Data listing
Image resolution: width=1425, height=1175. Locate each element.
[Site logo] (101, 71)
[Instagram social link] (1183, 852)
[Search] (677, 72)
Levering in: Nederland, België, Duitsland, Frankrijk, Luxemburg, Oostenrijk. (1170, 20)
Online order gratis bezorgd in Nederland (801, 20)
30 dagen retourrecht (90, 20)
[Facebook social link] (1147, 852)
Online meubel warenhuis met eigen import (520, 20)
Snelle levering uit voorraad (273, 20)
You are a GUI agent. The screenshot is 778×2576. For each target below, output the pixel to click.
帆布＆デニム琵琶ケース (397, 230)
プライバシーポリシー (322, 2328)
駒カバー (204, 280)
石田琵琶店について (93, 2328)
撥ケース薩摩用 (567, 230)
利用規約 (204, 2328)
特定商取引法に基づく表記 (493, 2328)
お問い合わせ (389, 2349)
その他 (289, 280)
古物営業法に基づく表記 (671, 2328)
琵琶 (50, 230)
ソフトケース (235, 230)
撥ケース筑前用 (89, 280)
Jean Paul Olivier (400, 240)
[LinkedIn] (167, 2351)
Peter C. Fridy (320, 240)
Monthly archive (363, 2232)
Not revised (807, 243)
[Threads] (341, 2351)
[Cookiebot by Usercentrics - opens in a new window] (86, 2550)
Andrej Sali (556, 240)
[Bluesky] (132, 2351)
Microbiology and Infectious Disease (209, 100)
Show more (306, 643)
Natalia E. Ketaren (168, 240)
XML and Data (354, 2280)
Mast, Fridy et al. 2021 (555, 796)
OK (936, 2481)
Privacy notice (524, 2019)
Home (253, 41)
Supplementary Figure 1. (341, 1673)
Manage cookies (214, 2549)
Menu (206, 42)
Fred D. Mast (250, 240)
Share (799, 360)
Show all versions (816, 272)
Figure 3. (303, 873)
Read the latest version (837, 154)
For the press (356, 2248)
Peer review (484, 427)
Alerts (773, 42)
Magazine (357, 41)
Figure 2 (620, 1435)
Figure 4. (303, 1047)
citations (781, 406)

**REQUIRED WORK:**
Rename every "Figure" in the records to "Fig." and write them out again with nothing else altered.

**RESPONSE TO THIS TASK:**
Image resolution: width=1425, height=1175. Locate each element.
[Site logo] (101, 71)
[Instagram social link] (1183, 852)
[Search] (677, 72)
Levering in: Nederland, België, Duitsland, Frankrijk, Luxemburg, Oostenrijk. (1170, 20)
Online order gratis bezorgd in Nederland (801, 20)
30 dagen retourrecht (90, 20)
[Facebook social link] (1147, 852)
Online meubel warenhuis met eigen import (520, 20)
Snelle levering uit voorraad (273, 20)
You are a GUI agent. The screenshot is 778×2576. For each target below, output the pixel to click.
帆布＆デニム琵琶ケース (397, 230)
プライバシーポリシー (322, 2328)
駒カバー (204, 280)
石田琵琶店について (93, 2328)
撥ケース薩摩用 (567, 230)
利用規約 (204, 2328)
特定商取引法に基づく表記 (493, 2328)
お問い合わせ (389, 2349)
その他 (289, 280)
古物営業法に基づく表記 (671, 2328)
琵琶 (50, 230)
ソフトケース (235, 230)
撥ケース筑前用 (89, 280)
Jean Paul Olivier (400, 240)
[LinkedIn] (167, 2351)
Peter C. Fridy (320, 240)
Monthly archive (363, 2232)
Not revised (807, 243)
[Threads] (341, 2351)
[Cookiebot by Usercentrics - opens in a new window] (86, 2550)
Andrej Sali (556, 240)
[Bluesky] (132, 2351)
Microbiology and Infectious Disease (209, 100)
Show more (306, 643)
Natalia E. Ketaren (168, 240)
XML and Data (354, 2280)
Mast, Fridy et al. 2021 (555, 796)
OK (936, 2481)
Privacy notice (524, 2019)
Home (253, 41)
Supplementary Fig. 1. (341, 1673)
Manage cookies (214, 2549)
Menu (206, 42)
Fred D. Mast (250, 240)
Share (799, 360)
Show all versions (816, 272)
Fig. 3. (303, 873)
Read the latest version (837, 154)
For the press (356, 2248)
Peer review (484, 427)
Alerts (773, 42)
Magazine (357, 41)
Fig. 2 (620, 1435)
Fig. 4. (303, 1047)
citations (781, 406)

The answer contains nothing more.